- Tasks for this exercise
A: List each Mycobacterium species or subspecies that the NTM project summary names. Use the full name where it first appears.
B: Rewrite the NTM project summary between "PROJECT SUMMARY/ABSTRACT" and "Mycobacterium abscessus subsp.", inclusive, replacing "pulmonary" with "lung".
C: Carry on the NTM project summary past its final sentence.

- Text
···

PROJECT SUMMARY/ABSTRACT
Nontuberculous mycobacteria (NTM) cause an emerging, chronic, and challenging to treat pulmonary disease
(PD) whose numbers now undeniably surpass tuberculosis cases in the United States (U.S.) and other
geographic regions globally. NTM infections are notoriously difficult and expensive to eradicate, prone to relapse
and reinfection, and refractory to current anti-mycobacterial therapies. The environmental niches of NTM also
remain largely ill-defined. This lack of knowledge contributes to the on-going frustration to understand where
these pulmonary infections are acquired. In the U.S., Hawai’i is a geographic hot spot for NTM PD. Our work in
Hawai’i revealed an abundance of respiratory important NTM including Mycobacterium abscessus subsp.
abscessus, Mycobacterium avium, and Mycobacterium chimaera in household and non-household water
biofilms and soil. A unique environmental factor that may impact NTM PD in Hawai’i is exposure to aerosol
pollutants from the Kilauea volcano, one of the most actively erupting volcanoes on Earth. Fine volcanic ash
particles can be breathed deep into the lungs causing irritation and cough. But, is it possible for volcanic ash to
also carry infectious NTM? Through our data, we show microbiological culture of viable M. abscessus, M. avium,
and M. chimaera from ash recovered during the 2018 eruption of Kilauea and also from the Kilauea environment,
supporting the possibility of volcanic ash as a newly described fomite for NTM. We demonstrate Kilauea ash is
not directly toxic to Kilauea-derived NTM and that ash exposure reduces NTM control by human macrophages.

···

- Raw data
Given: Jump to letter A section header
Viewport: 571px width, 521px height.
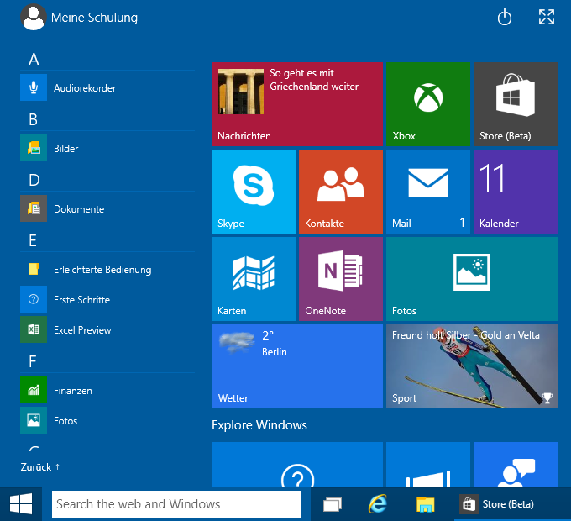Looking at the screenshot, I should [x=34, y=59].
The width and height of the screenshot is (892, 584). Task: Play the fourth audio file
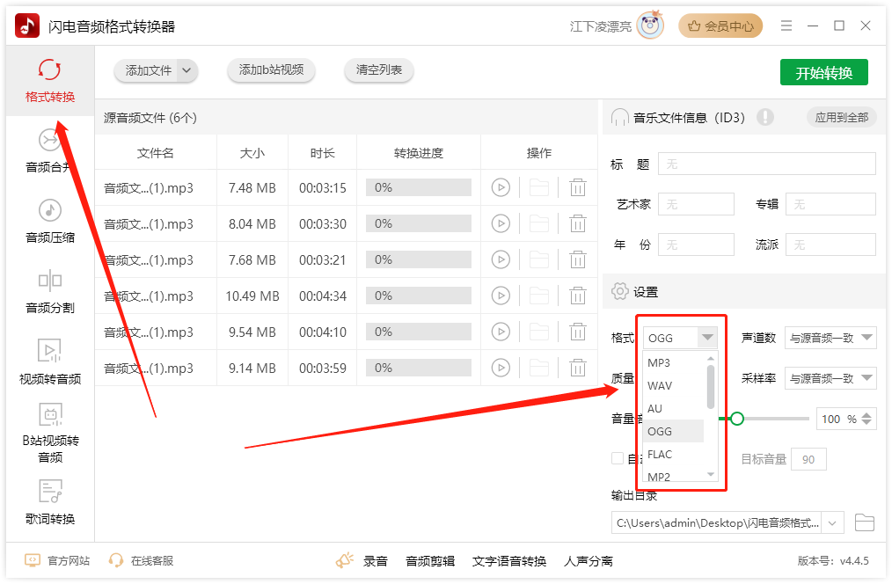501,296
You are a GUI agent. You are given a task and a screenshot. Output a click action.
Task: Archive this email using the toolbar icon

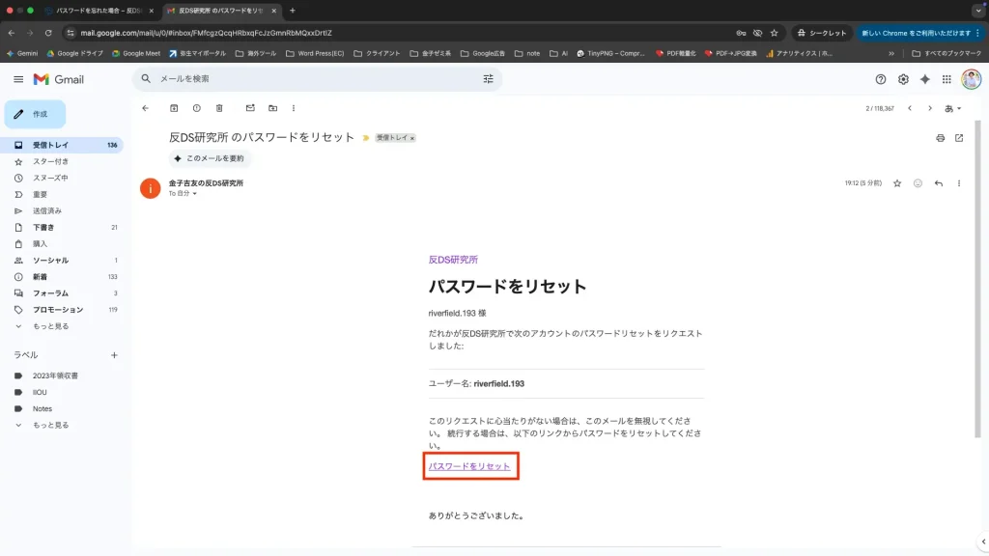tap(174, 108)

···

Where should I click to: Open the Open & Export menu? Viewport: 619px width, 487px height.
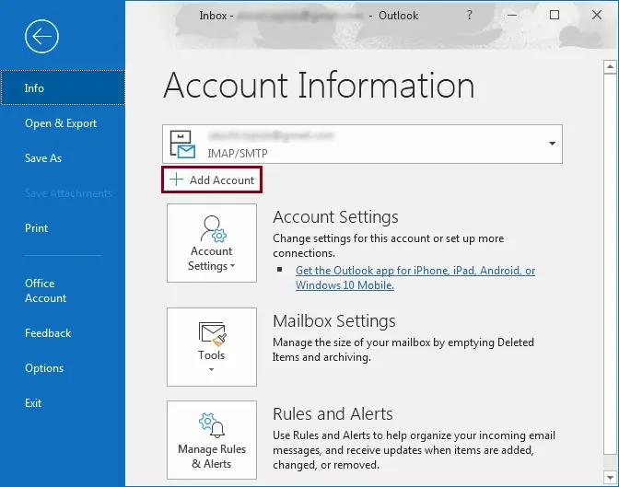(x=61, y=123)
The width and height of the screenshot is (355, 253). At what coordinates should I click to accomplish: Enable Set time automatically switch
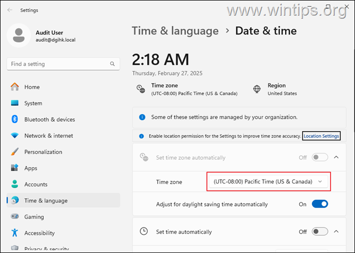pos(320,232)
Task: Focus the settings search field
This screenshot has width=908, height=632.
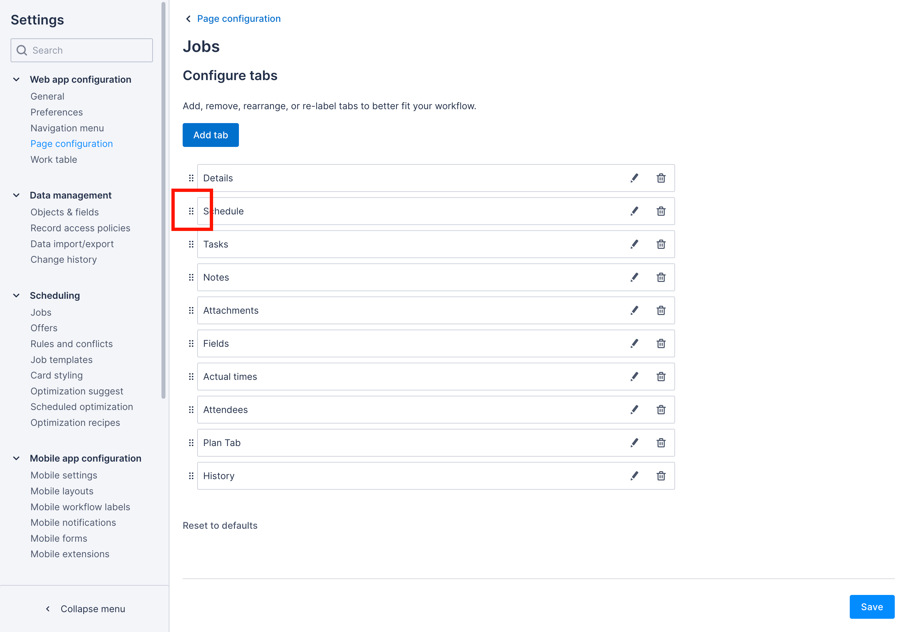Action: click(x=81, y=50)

···

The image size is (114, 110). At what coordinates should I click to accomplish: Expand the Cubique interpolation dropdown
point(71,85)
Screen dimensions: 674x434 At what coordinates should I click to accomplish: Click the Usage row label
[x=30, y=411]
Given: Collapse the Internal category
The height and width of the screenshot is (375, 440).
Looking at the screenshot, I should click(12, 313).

···

- Set of answers
A:
Mycobacterium abscessus subsp. abscessus
Mycobacterium avium
Mycobacterium chimaera

B:
PROJECT SUMMARY/ABSTRACT
Nontuberculous mycobacteria (NTM) cause an emerging, chronic, and challenging to treat lung disease
(PD) whose numbers now undeniably surpass tuberculosis cases in the United States (U.S.) and other
geographic regions globally. NTM infections are notoriously difficult and expensive to eradicate, prone to relapse
and reinfection, and refractory to current anti-mycobacterial therapies. The environmental niches of NTM also
remain largely ill-defined. This lack of knowledge contributes to the on-going frustration to understand where
these lung infections are acquired. In the U.S., Hawai’i is a geographic hot spot for NTM PD. Our work in
Hawai’i revealed an abundance of respiratory important NTM including Mycobacterium abscessus subsp.

C:
Our project’s broad, long-term objective is to elucidate the innate immunological mechanisms used by human
lung cells in response to NTM infection and aerosol pollutants such as volcanic ash, providing implications that
extend beyond Hawai’i with millions of people worldwide living within kilometers of actively erupting volcanoes.
Herein, we leverage our unique collection of volcanic ash and NTM isolates recovered from Kilauea ash, the
Kilauea environment, and other Hawai’i and non-Hawai’i samples to test the hypothesis that Kilauea ash
exacerbates control of NTM infection by healthy lung cells through antagonizing NLRP3 inflammasome-mediated
pyroptosis defenses. In this proposal, we will: (i) Investigate the biological consequences of Kilauea ash
exposures on Kilauea NTM fitness in the absence of host cells and (ii) Determine the effect of Kilauea ash on
NLRP3 inflammasome-mediated pyroptosis in clearance of NTM using primary human alveolar macrophages
and airway epithelial cells cultured at the air-liquid interface from healthy donors, but also introduce a new 3D
apical out airway epithelial organoid culture system to study innate immune responses to Kilauea NTM and
Kilauea ash. The study’s broad application will be a reduction in the biological uncertainties surrounding how
exposure to specific environmental respiratory pollutants of global significance such as volcanic ash influences
NTM survival inside and outside of healthy human lung cells, while simultaneously informing risk assessments
and therapeutic interventions in response to respiratory infections and volcanic ash exposures.